> **Problem statement**: Where the records below reach the line containing "You are a GUI", start transcribing, and end with the line containing "Open the info", exactly and with nothing else added.

> **Records supplied**:
▼
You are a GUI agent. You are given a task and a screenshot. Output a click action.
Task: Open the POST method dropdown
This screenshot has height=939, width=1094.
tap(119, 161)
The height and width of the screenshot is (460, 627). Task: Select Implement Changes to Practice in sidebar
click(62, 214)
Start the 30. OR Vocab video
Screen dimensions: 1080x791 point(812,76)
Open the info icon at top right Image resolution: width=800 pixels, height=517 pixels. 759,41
▲
▼
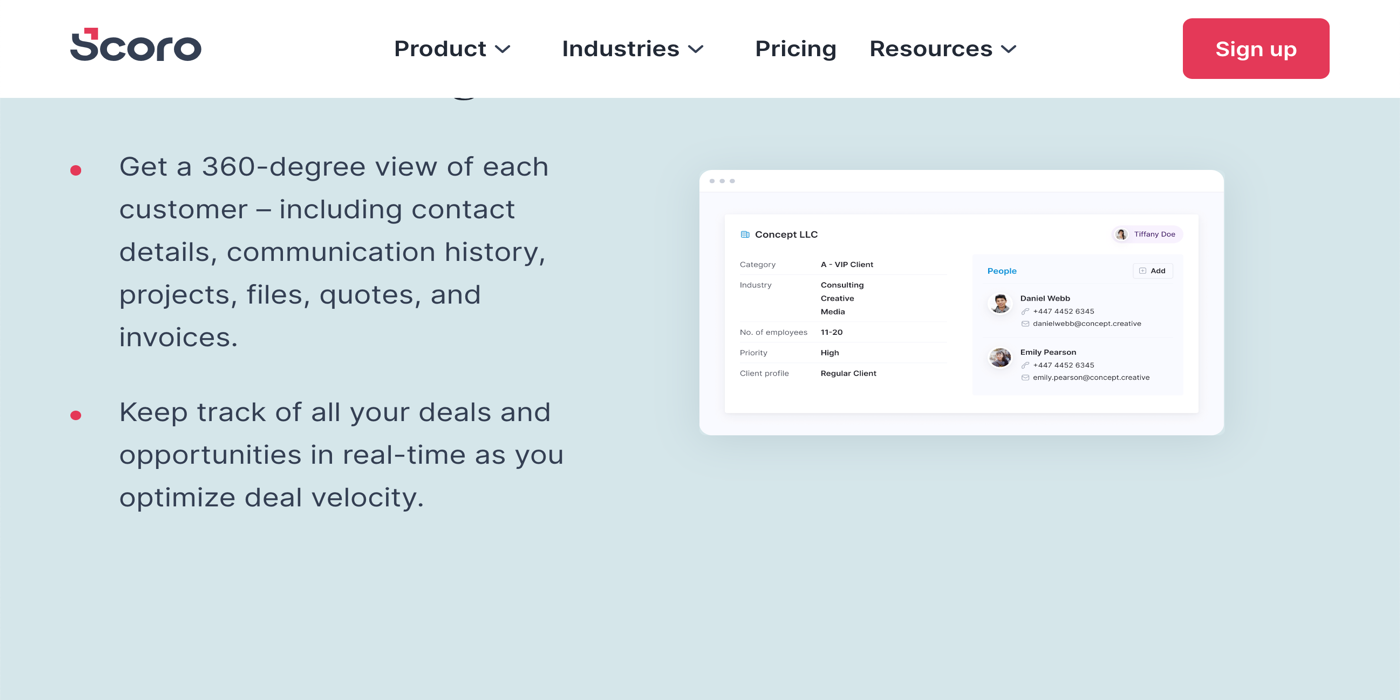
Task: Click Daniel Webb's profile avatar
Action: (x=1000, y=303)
▲
> **Response**:
You are a GUI agent. You are given a task and a screenshot. Output a click action.
Task: Open the POST method dropdown
This screenshot has height=939, width=1094.
tap(119, 161)
The height and width of the screenshot is (460, 627). Task: Select Implement Changes to Practice in sidebar
click(62, 214)
Start the 30. OR Vocab video
Screen dimensions: 1080x791 point(812,76)
Open the info icon at top right Image resolution: width=800 pixels, height=517 pixels. 759,41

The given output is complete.